Welches Bewegungstempo beim Krafttraining?

Welches Bewegungstempo beim Krafttraining?

Schnell, langsam oder besser nach Gefühl? Welches Bewegungstempo ist beim Krafttraining optimal? Tatsächlich ist es laut Untersuchungen so, dass die meisten Sportler einfach loslegen. Schade, denn die richtige Geschwindigkeit bei der Bewegungsausführung hat Einfluss auf den Trainingserfolg. 

TUT oder Time under Tension

Fangen wir mit den Grundlagen an: Völlig egal, ob mit dem eigenen Körpergewicht, Hanteln, Widerstandsbändern oder an Geräten – immer dann wenn wir ein Gewicht bewegen, setzen wir unserem Organismus einer Last aus. Die Muskeln spannen sich an und die Höhe dieser Spannung hängt vom Gewicht ab. Außerdem spielt die Zeit der Spannung eine Rolle. Man bezeichnet sie als „Time under Tension“, kurz TUT genannt.

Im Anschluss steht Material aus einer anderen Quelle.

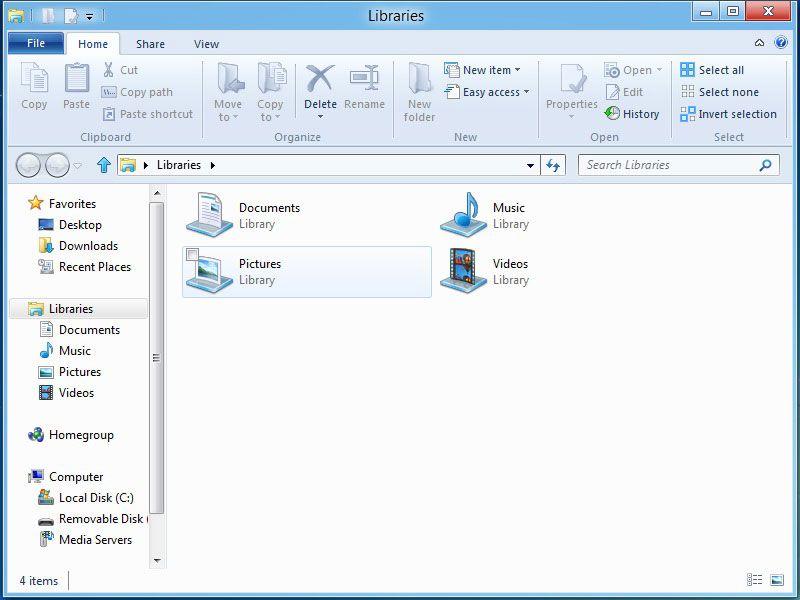The image size is (800, 600).
Task: Click Select all in the ribbon
Action: (712, 70)

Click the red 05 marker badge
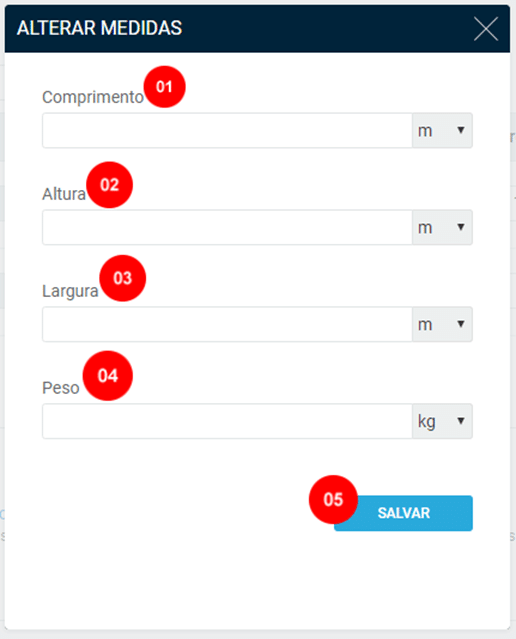(x=333, y=499)
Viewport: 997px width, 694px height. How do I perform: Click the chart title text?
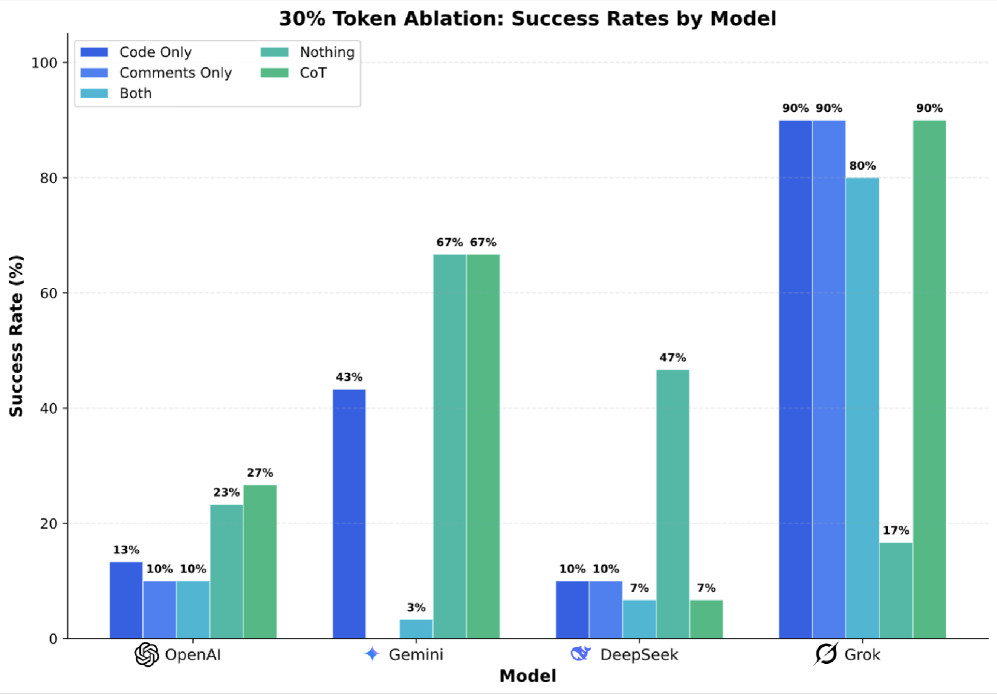[x=526, y=18]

Bewegungskontrolle ist wichtiger als die Bewegungsgeschwindigkeit
Wichtiger als das Bewegungstempo ist die korrekte Ausführung (Foto: adpic)

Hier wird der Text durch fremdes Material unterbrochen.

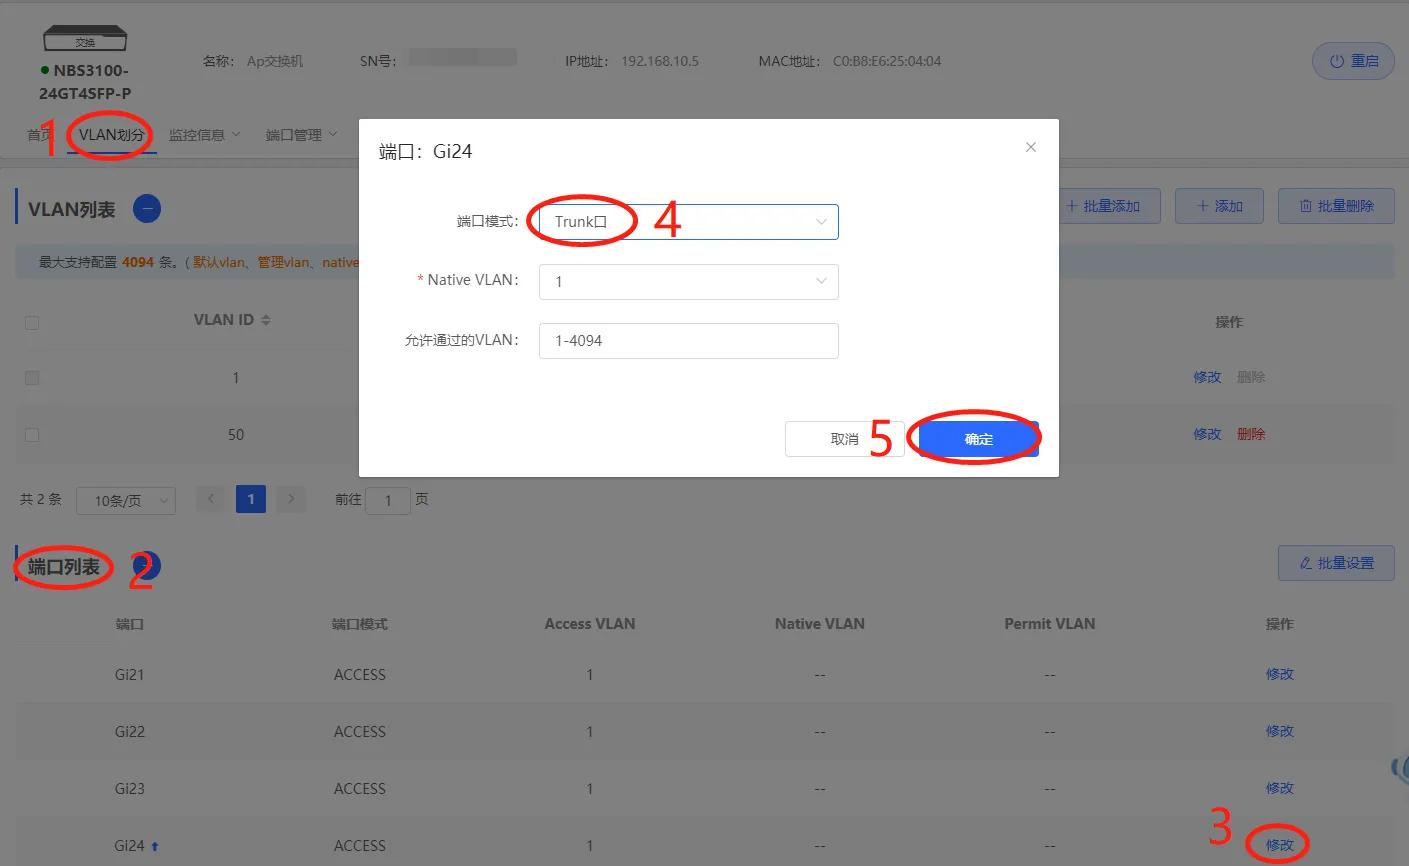
Task: Click the 允许通过的VLAN input field
Action: 688,341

Bankdrücken im 2-Sekunden-Rhythmus

Lange Zeit galt die Devise, dass eine langsame Bewegungsausführung mit einer entsprechend langen TUT besonders gut ist, um Muskeln aufzubauen. Doch eine vor ein paar Jahren veröffentlichte US-Studie konnte eindrucksvoll das Gegenteil beweisen. Probanden mussten mehrere Wochen lang ein Krafttraining absolvieren. Die eine Gruppe sollte sich sowohl bei der konzentrischen als auch bei der exzentrischen Phase beim Bankdrücken 4 Sekunden Zeit lassen, die andere Gruppe sollte im 2-Sekunden-Rhythmus arbeiten. Ergebnis: Die 2-Sekunden-Gruppe hatte deutlich größere Leistungszuwächse. Die Erklärung: Bei der 2-Sekunden-Gruppe kam es zu einer deutlich höheren Ausschüttung des Hormons IGF-1. Und genau dieses IGF-1 hat anabole, also muskelaufbauende Wirkung.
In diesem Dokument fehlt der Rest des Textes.